* _Rows_
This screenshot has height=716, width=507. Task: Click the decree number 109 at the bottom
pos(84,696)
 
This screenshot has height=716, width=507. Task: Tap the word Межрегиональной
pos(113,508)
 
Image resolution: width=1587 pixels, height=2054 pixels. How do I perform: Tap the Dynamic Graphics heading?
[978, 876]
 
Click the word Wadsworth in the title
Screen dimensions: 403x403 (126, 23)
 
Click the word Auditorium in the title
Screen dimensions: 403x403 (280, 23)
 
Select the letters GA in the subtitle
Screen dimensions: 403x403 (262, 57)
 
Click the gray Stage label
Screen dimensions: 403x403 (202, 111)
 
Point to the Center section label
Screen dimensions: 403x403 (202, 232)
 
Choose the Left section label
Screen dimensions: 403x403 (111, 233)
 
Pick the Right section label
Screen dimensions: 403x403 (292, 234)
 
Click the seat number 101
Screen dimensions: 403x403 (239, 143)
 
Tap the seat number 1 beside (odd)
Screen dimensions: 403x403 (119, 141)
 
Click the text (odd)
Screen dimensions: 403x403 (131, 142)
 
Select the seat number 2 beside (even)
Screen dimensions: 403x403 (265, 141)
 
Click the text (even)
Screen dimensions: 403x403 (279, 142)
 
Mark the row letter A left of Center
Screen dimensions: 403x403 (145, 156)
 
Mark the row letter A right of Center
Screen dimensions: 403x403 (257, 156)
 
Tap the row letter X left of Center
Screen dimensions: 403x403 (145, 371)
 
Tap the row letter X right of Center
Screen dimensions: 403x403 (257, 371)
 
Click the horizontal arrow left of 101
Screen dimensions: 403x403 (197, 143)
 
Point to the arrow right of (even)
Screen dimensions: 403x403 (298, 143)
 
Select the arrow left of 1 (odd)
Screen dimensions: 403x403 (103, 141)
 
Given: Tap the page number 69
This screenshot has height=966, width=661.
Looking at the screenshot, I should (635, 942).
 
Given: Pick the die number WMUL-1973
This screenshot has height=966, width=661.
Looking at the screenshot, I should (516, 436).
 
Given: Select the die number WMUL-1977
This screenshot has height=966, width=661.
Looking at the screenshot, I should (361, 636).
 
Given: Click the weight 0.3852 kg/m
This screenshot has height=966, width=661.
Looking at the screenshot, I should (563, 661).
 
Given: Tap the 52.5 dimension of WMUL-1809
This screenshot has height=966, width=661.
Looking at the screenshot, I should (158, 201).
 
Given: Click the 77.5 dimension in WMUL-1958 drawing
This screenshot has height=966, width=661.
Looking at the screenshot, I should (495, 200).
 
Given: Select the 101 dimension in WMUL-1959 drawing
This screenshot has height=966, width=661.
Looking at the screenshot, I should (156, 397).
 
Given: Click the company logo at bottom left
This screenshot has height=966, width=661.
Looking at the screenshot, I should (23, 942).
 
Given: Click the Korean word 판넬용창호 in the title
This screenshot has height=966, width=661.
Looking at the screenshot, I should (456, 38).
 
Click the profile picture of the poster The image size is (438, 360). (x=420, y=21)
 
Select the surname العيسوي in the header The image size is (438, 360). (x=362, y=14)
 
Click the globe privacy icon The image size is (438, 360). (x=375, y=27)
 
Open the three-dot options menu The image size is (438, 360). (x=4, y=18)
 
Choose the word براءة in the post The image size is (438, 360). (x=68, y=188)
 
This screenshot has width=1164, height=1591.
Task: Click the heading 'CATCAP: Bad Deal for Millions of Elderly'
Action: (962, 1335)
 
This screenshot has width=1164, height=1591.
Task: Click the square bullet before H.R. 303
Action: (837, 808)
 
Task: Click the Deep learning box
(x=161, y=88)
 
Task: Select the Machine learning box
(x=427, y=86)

* _Short task_
Gather every line of the data above that contains the word "Looking", and copy each such line in full. Treat the match as case-sensitive.

* _Answer below_
Looking at the screenshot, I should (635, 942).
Looking at the screenshot, I should (516, 436).
Looking at the screenshot, I should (361, 636).
Looking at the screenshot, I should (563, 661).
Looking at the screenshot, I should (158, 201).
Looking at the screenshot, I should (495, 200).
Looking at the screenshot, I should (156, 397).
Looking at the screenshot, I should (23, 942).
Looking at the screenshot, I should (456, 38).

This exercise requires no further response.